So John offers us a model of faithfulness to the excitement and surprise that are the natural attendants of God's in-breaking in the world. How might that model direct us twentieth-century Christians in our own call to be witnesses to the Lamb of God?
Here is the preacher's opportunity to remind the assembled community of the surprising ways in which God has presented Godself in our own day. Taking John's situation as a type, consider events that were perceived at the time as upsetting the status quo, yet which were actually grounded in the Old, the expressed values of our nation of our church. Dr. Martin Luther King, Jr., comes to mind of course. From the point of view of his virtual canonization today, can we recover the fear and resistance that he engendered during his life? And all he was doing was preaching the age-old Gospel!

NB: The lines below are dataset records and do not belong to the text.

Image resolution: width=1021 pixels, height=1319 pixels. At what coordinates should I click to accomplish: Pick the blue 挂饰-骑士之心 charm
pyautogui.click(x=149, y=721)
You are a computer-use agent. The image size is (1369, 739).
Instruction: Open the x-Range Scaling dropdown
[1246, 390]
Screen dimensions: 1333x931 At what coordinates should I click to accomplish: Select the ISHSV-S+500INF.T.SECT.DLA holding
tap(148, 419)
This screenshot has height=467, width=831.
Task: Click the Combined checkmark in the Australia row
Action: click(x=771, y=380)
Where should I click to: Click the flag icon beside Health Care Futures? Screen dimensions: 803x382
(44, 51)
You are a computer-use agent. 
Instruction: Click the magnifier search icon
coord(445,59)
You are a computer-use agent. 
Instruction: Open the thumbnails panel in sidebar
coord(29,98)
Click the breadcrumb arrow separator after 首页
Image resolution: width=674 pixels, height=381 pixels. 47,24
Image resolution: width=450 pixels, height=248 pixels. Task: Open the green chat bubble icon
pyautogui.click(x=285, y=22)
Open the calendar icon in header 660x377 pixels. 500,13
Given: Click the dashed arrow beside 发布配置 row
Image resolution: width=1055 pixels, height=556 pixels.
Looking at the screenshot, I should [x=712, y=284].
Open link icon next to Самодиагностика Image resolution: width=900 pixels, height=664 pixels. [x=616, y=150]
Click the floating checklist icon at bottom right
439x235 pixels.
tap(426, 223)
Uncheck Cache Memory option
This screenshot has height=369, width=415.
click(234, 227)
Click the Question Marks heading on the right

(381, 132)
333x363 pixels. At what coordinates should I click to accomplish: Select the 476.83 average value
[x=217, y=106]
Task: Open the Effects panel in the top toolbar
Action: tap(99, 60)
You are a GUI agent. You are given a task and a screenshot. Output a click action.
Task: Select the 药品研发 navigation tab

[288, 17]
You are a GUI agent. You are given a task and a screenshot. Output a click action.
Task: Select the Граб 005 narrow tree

How about some of the truly frightening challenges confronting us today? Why is the Church at large spending so much energy discussing whom to ordain? Are we being confronted with a new vision? How about the crisis in "family values" in America—is the answer simply to shout the old models louder, or is there a new model being called for? What about the metaphor of warfare we use for anything that worries us (e.g., the "war on drugs")? Could the very vocabulary we use to voice our concerns be limiting our vision of new avenues of hope? Might there be old forms or systems that are limiting our congregation's ability to freely shout out the good news?
The sermon will derive its power from the level of fear it touches in giving examples of change. Power to move, and power also to hurt. We preachers might do well to keep the rest of John's story before us, as we decide just how prophetic the occasion calls us to be.